We wait under the stars and eventually Cog walk on to a roaring cheer. Flynn Gower on vocals and guitar, Lucius Borich on drums, Luke Gower on bass. The overflowing courtyard surges. First chord lands and the place erupts, tinnies arc back, bodies lurch forward, voices rise before lyrics hit. Heat, humidity, sweat, every sense doubles down.
They kick in heavy. ‘Doors (Now and Then My Life Feels Like It Is Going Nowhere)’ opens the set and the place detonates. ‘Are You Interested?’ lands, the front pushing forward, singing every line. ‘What If’ and ‘Paris, Texas’ keep the heat rolling, the set refusing to let off. Thick riffs, bass reverberating concrete, drums pounding the skyline. Flynn snarls into the mic, audience feels every word. Hearts beat in time. Feet stomp. Floor vibrates. Tribal, ritual, messy, glorious.



COG – The Brightside – photos by Clea-marie Thorne
‘Walk The Line’ and ‘The Middle’ slot in with that familiar build and release Cog do so well. ‘Drawn Together’ feels massive and gushing, shifting straight into ‘Silence Is Violence’, sharp and pointed, making the pit feral. ‘The Spine’ and ‘Run’ ramp the intensity, ‘My Enemy’ pulls everything taut, and ‘Bird of Feather’ closes the night with that final full volume push, leaving everyone winded and grinning.
Packing up the camera, trying to remember where I parked, I flick through shots and realise half the frames look like they’re vibrating because every band tonight shook the air itself. Fine. That’s the job. That’s the joy. The Brightside still rumbling behind me, people still yelling, floating, not ready to switch off. I’m not either. Nights like this aren’t settling. They’re echoing, rattling around in the ribs long after the amps go cold.

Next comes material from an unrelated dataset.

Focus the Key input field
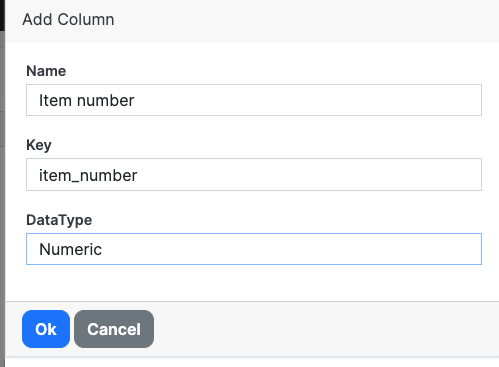 point(254,175)
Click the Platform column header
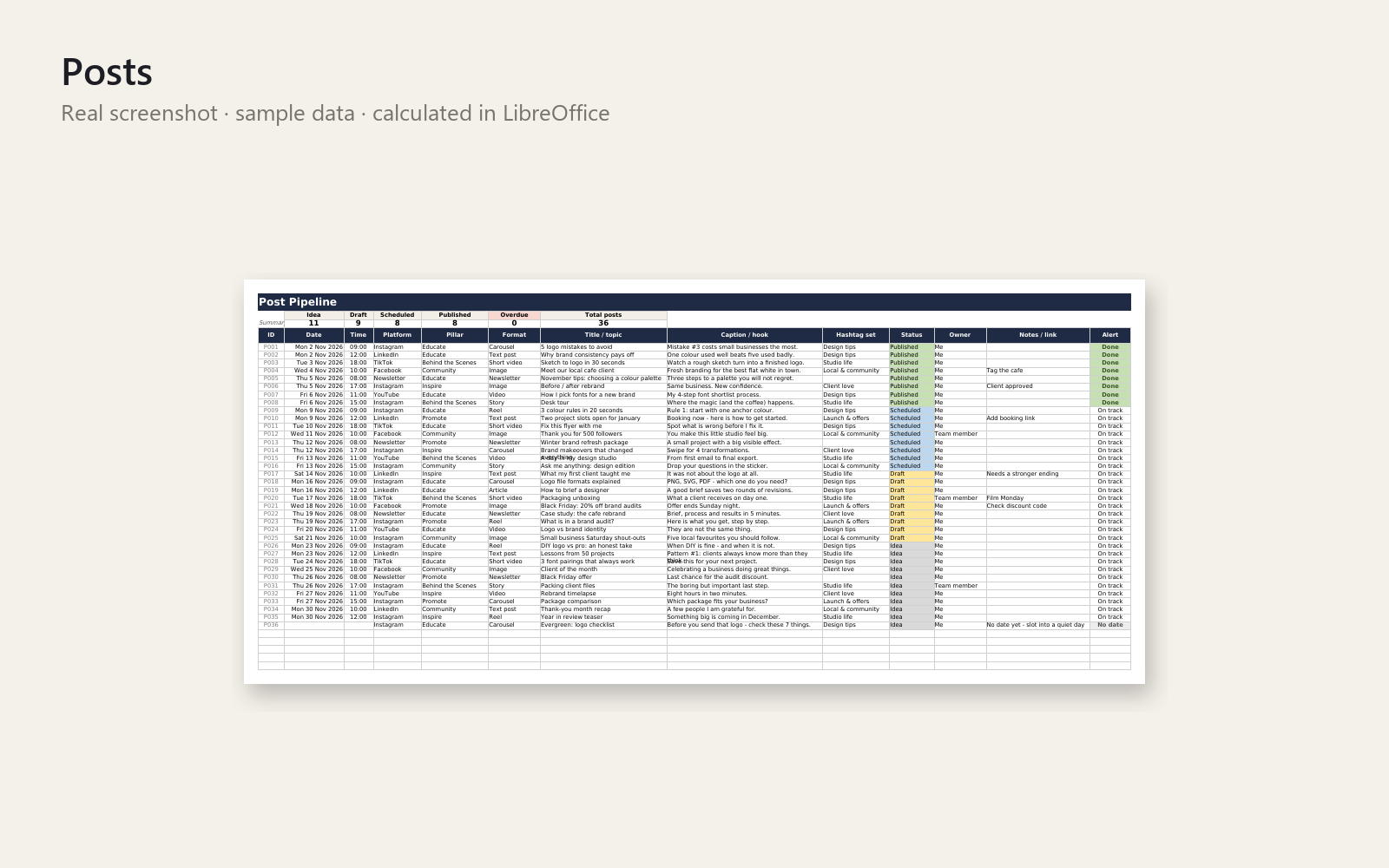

I recall where I parked as I watch punters scatter in every direction, all wearing that sweaty blown out grin you only get from being sonically steamrolled in the best way possible. And it hits me, not in a soft poetic way, but in a sweaty shouty holy shit that was sick kind of way. Loud live music still drags this many strangers into the same venue and turns them into one loud messy organism for a few hours.


COG – The Brightside – photos by Clea-marie Thorne
Bird’s Robe didn’t just mark fifteen years. They reminded us why we keep turning up, why it keeps mattering, why it keeps working. I remember where I parked and head off into the Valley night half wrecked and fully buzzing, knowing this one’s going to ring in my bones for a while yet.